I found a mailman outside a McDonald's. I asked him if there were anywhere to eat. He looked like Billy Bob Thornton. He asked if I were "parful hungry." Parful hungry enough, I figured. He told me just where to go.
"Number two-hundred-and-six First Avenue." He meant a local cafe. But I really like that he said it like that. It was so very postal. Like when truck drivers help me plan my walk by telling me where to downshift. It shows a real expertise, and gives me a glimpse of their world.
I would only eat once today. I decided to do it right. It'd been too long since I'd had biscuits and gravy and sausage and hash browns and eggs. And toast. It came on two plates. It was all a little bland. I should have saved my sausage to bribe the mean dogs on the road.
I stayed there a couple of hours. I did not make any friends. People went on eyeing me suspiciously. They don't cotton to strangers in these parts. At any rate, I have failed to charm them. I'll be glad when I'm gone.

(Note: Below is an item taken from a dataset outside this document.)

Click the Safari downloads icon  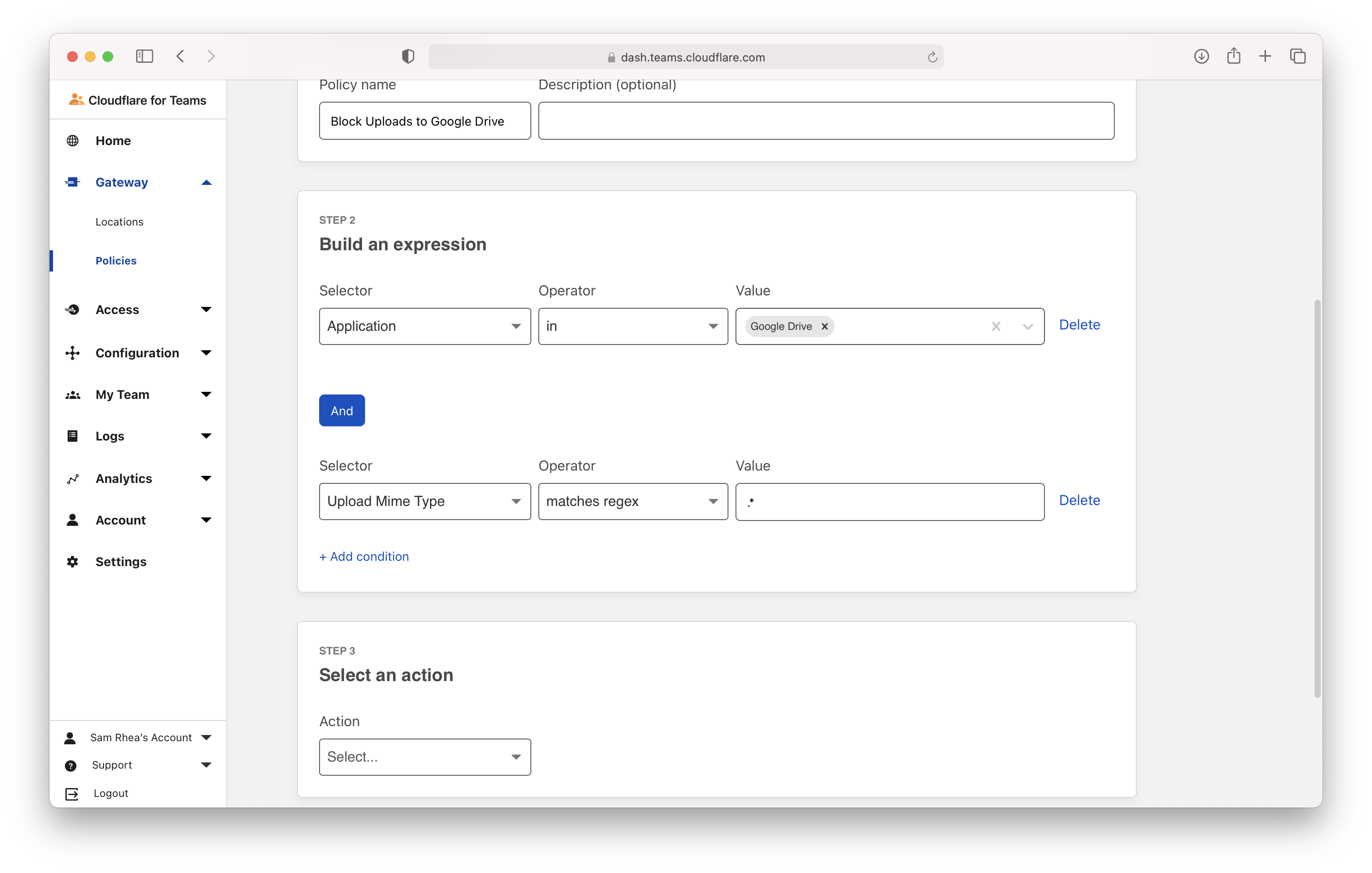pyautogui.click(x=1201, y=57)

I am five or six miles north of Cuba, Missouri, camped in a dodgy spot. I had to come over a barbed wire fence. It was getting dark. I followed an old road between the woods a bank, up to a sort of plateau. Which turned out to be a pond. I am beside it now.
On private land. I hear dogs barking. I hope they don't find me here. A lot of the dogs in Missouri are mean and I ate all my sausage myself.
I am too low on water. I hate to even type as much. Just the thought of it swells my tongue and makes my throat clench up. But town is less than two hours off. I'll try to wake up early. And make my way to a better road and live to tell the tale.
I SAW AN armadiller, dead but not so far squished as to be unrecognisable. Weird-looking critters, armadillers.
IT WAS in fact warm today, high seventies, I reckon. Cold now, though.